Nella scrittrice si trova la volontà di dare uguale spazio alla grazia e al peccato, alla bontà semplice e alla crudeltà gratuita. Nell’evocare l’esperienza delle migliaia di donne al servizio dello sforzo bellico sovietico, scrive: «Esse possiedono l’esperienza che hanno acquisito nell’orrore: un’esperienza non solo della guerra, ma dell’uomo in generale, del sublime di cui l’uomo è capace in quanto essere umano, e dell’abiezione di cui è capace in quanto creatura disumana. Lì tutto si accosta: il nobile e il vile, il semplice e l’atroce. Ma non è l’orrore quello di cui ci si ricorda, o almeno non è tanto l’orrore, bensì la resistenza dell’essere umano nell’orrore. La sua dignità e la sua fermezza. La maniera con cui l’umano resiste al disumano, proprio perché è umano»10.

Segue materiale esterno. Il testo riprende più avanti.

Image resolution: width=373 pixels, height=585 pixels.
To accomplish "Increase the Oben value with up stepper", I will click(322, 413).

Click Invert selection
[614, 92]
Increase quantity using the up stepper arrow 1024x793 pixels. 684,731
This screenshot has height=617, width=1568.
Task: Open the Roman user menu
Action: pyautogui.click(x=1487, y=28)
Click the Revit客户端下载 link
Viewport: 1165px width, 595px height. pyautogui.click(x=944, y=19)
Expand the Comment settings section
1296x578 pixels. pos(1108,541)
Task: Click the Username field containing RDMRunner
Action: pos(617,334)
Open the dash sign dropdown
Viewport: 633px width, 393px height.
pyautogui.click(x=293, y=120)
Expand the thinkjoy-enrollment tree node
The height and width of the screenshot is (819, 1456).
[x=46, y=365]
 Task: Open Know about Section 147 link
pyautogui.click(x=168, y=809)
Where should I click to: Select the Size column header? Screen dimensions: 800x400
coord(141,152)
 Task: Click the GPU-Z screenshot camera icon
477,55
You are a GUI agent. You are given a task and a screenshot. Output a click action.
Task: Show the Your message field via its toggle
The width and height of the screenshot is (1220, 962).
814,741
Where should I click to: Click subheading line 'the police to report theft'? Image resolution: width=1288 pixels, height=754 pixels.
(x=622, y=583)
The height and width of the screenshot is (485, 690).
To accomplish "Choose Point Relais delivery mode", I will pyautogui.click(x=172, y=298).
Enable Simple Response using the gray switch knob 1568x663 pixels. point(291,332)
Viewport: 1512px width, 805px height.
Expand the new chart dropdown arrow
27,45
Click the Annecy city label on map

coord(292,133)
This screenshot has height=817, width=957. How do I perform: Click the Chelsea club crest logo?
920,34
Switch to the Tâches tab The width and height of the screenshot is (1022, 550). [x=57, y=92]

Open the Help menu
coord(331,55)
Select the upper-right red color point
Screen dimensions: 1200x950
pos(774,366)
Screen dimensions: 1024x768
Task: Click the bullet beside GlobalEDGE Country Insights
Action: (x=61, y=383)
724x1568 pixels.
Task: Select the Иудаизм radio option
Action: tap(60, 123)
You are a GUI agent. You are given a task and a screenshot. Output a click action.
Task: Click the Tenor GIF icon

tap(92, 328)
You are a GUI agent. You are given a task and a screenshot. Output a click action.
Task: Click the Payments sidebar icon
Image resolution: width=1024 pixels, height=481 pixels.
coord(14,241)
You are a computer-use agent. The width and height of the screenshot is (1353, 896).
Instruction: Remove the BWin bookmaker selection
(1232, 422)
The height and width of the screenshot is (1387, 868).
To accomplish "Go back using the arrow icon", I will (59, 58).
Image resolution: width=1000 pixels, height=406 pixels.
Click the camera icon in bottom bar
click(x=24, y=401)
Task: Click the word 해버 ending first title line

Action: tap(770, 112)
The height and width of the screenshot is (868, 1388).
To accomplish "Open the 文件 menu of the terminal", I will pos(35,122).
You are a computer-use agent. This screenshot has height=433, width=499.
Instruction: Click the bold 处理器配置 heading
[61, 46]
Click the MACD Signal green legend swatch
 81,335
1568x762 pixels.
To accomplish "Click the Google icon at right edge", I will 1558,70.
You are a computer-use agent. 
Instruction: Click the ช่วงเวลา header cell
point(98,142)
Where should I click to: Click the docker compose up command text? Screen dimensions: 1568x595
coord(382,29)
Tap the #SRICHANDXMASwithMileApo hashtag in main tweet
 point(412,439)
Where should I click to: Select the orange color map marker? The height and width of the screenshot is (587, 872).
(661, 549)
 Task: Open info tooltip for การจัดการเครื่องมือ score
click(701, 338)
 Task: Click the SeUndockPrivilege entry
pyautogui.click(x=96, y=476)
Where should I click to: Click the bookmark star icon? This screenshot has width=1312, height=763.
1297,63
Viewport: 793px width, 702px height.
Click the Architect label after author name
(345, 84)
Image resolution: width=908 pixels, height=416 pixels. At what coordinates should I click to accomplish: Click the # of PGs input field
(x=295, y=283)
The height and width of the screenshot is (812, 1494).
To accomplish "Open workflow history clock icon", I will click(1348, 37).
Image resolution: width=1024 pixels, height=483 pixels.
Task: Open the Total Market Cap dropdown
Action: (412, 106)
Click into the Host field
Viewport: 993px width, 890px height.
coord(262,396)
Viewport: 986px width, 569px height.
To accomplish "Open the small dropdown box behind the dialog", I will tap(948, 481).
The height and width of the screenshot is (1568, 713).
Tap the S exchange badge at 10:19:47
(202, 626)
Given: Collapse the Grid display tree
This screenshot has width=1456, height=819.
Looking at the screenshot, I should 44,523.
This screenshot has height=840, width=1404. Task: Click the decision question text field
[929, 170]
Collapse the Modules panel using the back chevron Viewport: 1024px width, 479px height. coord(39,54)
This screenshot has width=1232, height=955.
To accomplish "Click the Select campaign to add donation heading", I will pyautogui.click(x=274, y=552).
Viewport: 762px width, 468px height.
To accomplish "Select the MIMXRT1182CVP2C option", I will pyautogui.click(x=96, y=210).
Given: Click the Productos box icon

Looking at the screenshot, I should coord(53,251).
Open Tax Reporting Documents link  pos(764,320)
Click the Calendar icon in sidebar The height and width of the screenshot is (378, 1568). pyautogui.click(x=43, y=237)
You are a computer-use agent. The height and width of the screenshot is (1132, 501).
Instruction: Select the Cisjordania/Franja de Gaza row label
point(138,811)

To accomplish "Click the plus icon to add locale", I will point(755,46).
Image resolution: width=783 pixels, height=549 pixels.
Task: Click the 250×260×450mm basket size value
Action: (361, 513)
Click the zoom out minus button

È tale umanità, talvolta sfigurata ma tanto bella, che Svetlana vuole onorare: «Devo dunque allargare l’orizzonte: scrivere la verità sulla vita e la morte in generale e non solo la verità sulla guerra […]. Indubbiamente il male sa essere attraente, più elaborato nelle sue trame che non il bene: ci ipnotizza con il fondo di disumanità che è profondamente nascosto nell’uomo. Sono stata sempre curiosa di sapere quanto vi sia di umano nell’uomo, e come l’uomo possa difendere l’umanità che c’è in lui»1111. La scrittrice ha messo la sua penna al servizio dell’umano e della vita, i suoi doni di empatia al servizio della parola.
Il mondo della donna
Il suo sguardo sulla storia vuol essere quello di una donna, e Svetlana è profondamente convinta che lo sguardo delle donne sul mondo, sulla realtà e sulla vita sia di una qualità, di un colore particolare. Tale convinzione attraversa il suo lavoro, e all’inizio della sua raccolta sulle donne soldato dell’Armata rossa lei confessa all’improvviso: «Gli uomini si trincerano dietro i fatti, la guerra li cattura, come l’azione e l’opposizione delle idee; le donne invece percepiscono attraverso i sentimenti. Lo ripeto malgrado tutto: si tratta di un altro mondo, diverso da quello degli uomini. Con i suoi odori, i suoi colori propri. Ma soprattutto esse sentono intensamente tutta l’intollerabilità dell’uccidere, perché la donna dà la vita, offre la vita»12.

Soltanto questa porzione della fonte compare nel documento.